● Record list:

※ ※ ※

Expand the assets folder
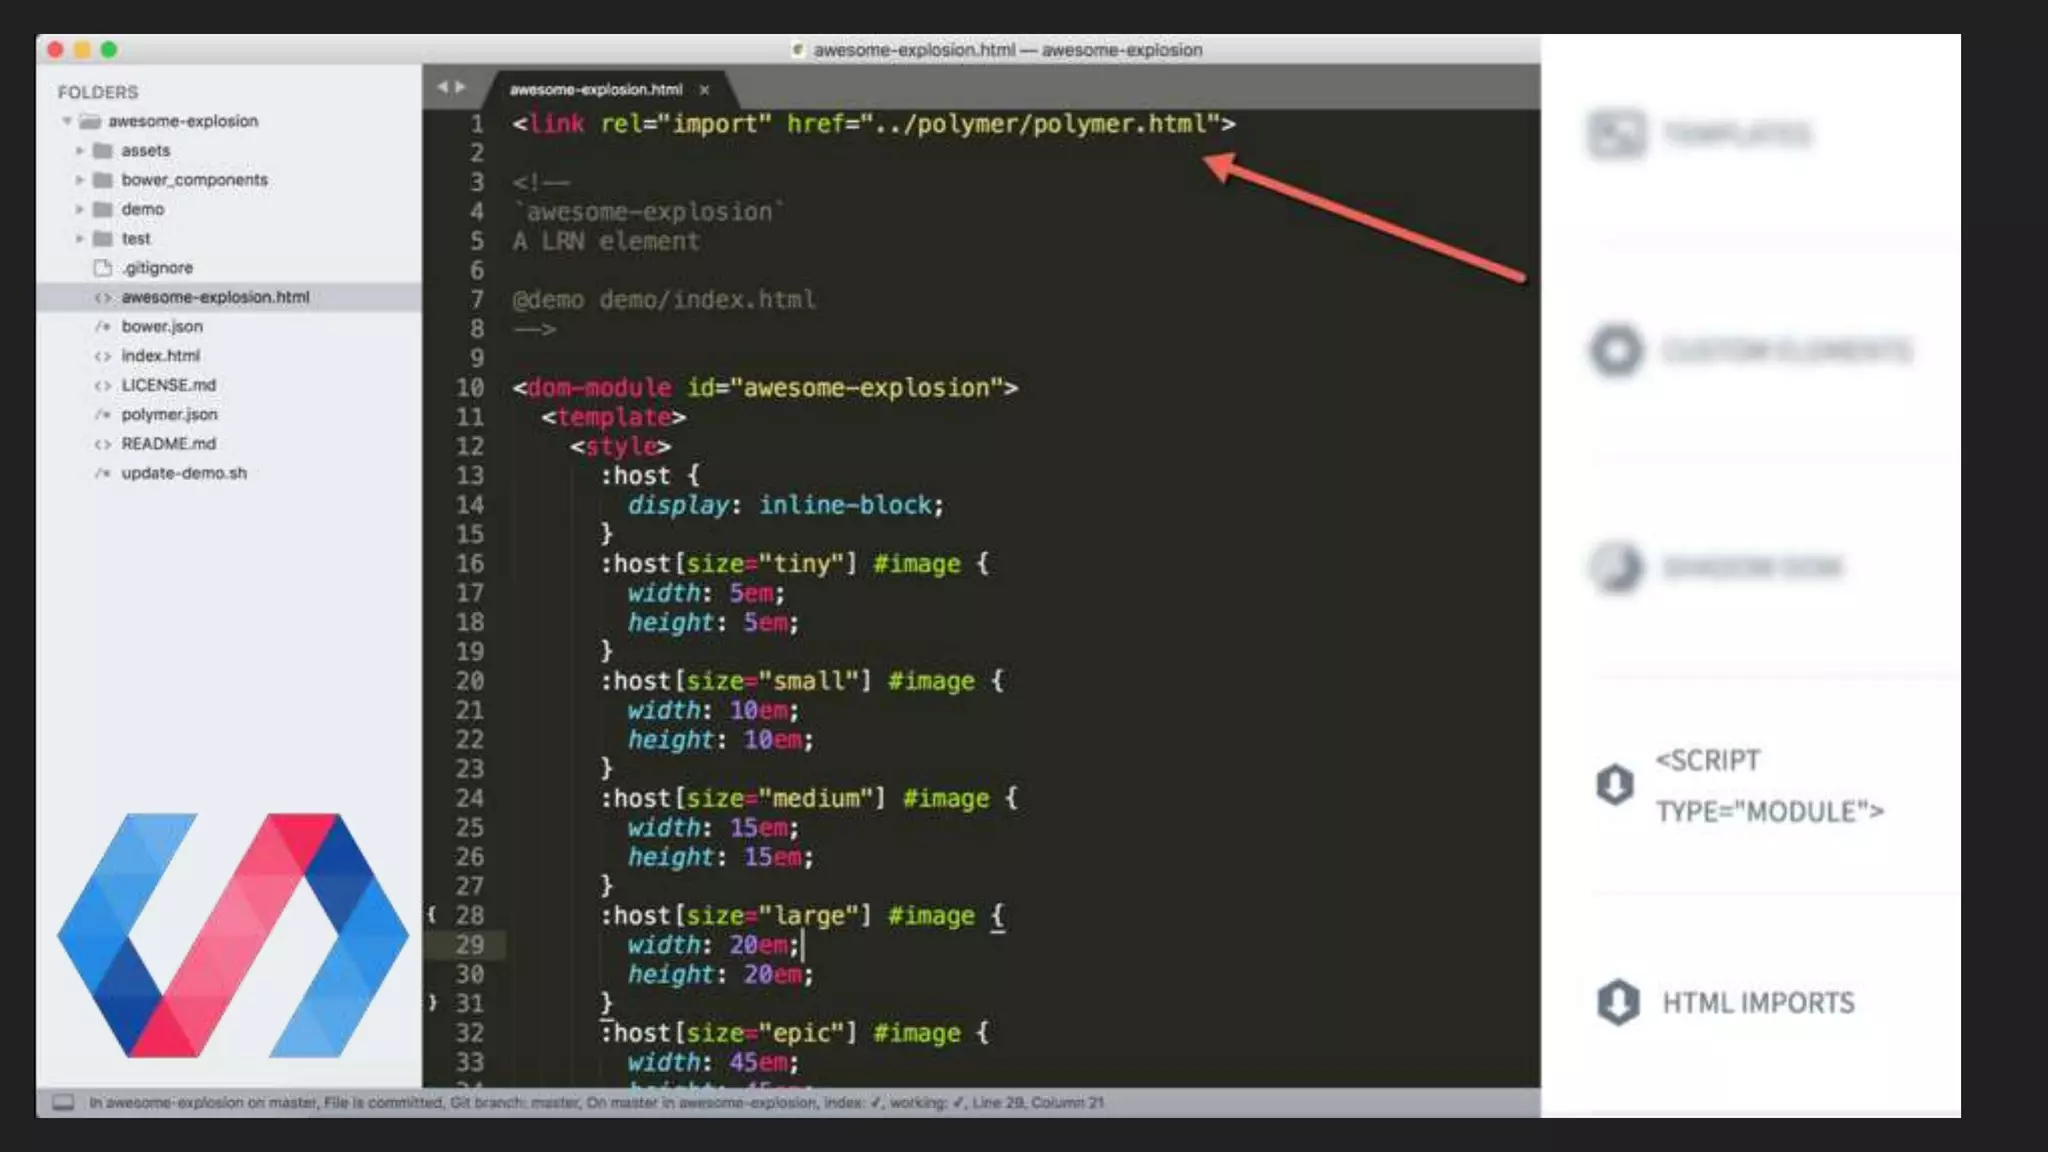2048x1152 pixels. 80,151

※ ※ ※

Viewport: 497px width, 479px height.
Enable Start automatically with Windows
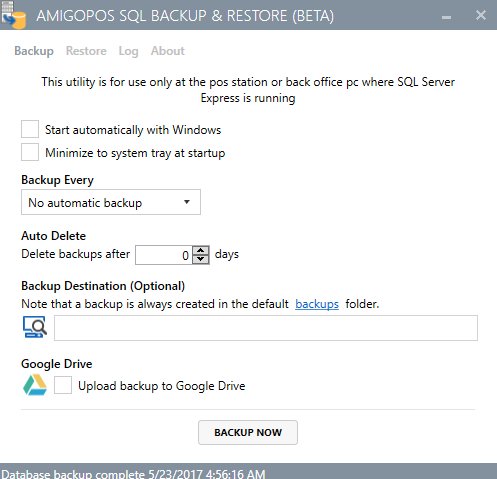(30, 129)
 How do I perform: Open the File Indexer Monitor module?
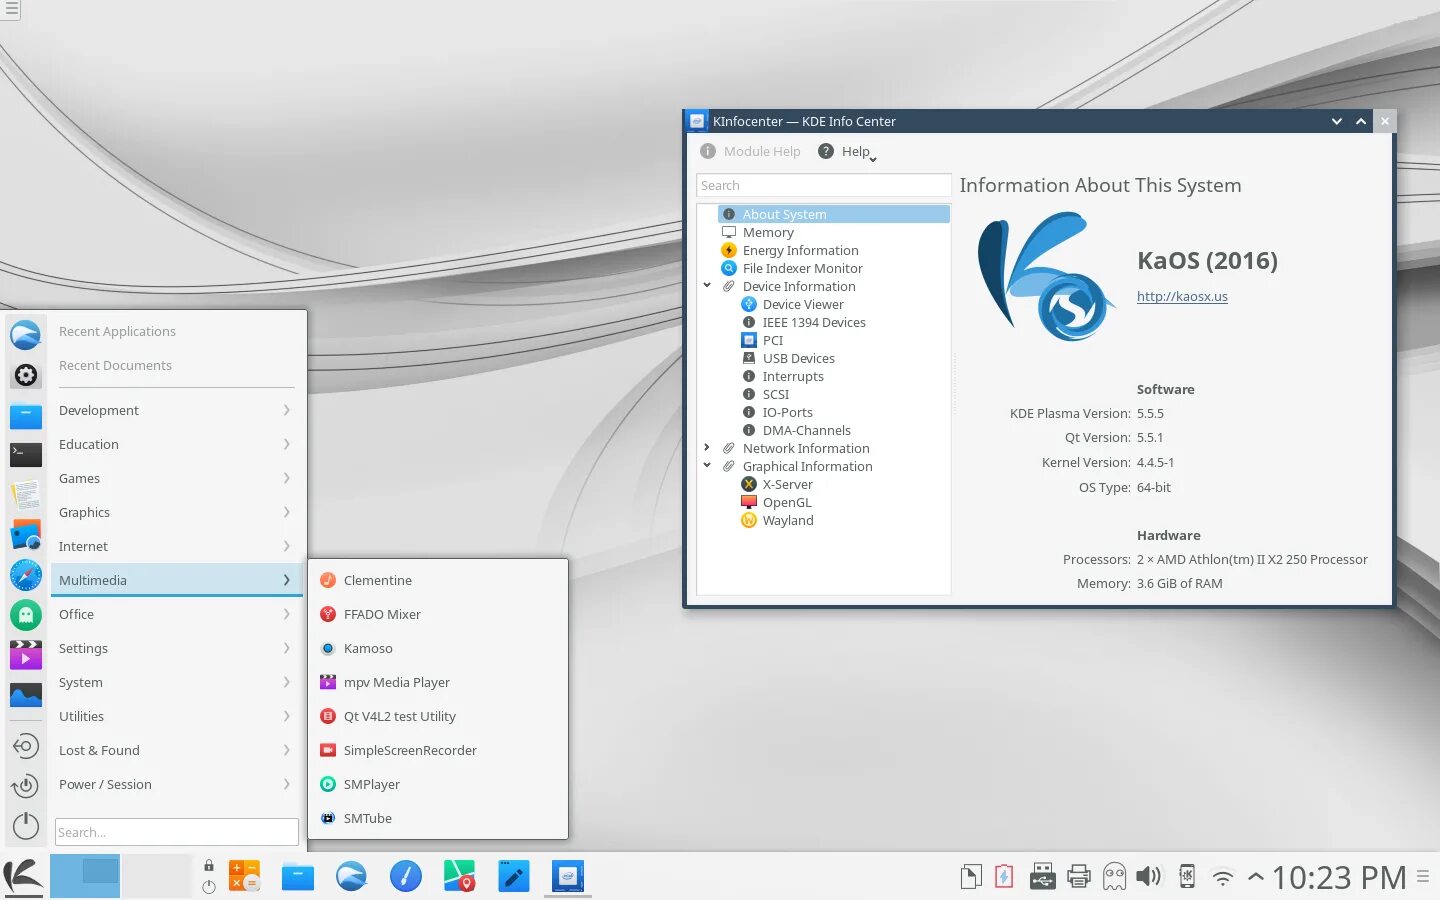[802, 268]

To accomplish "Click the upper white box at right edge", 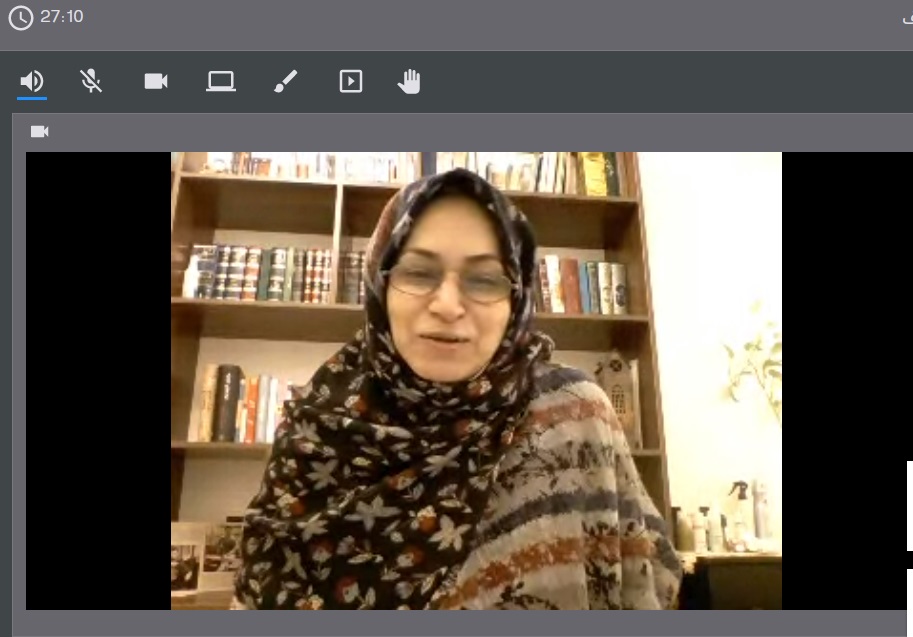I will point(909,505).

※ ※ ※

● Direction:
Report every line of the data above that contains the string "perform", treating uppercase and lowercase letters as different.

● Complete answer:
 How do I perform: Open the File Indexer Monitor module?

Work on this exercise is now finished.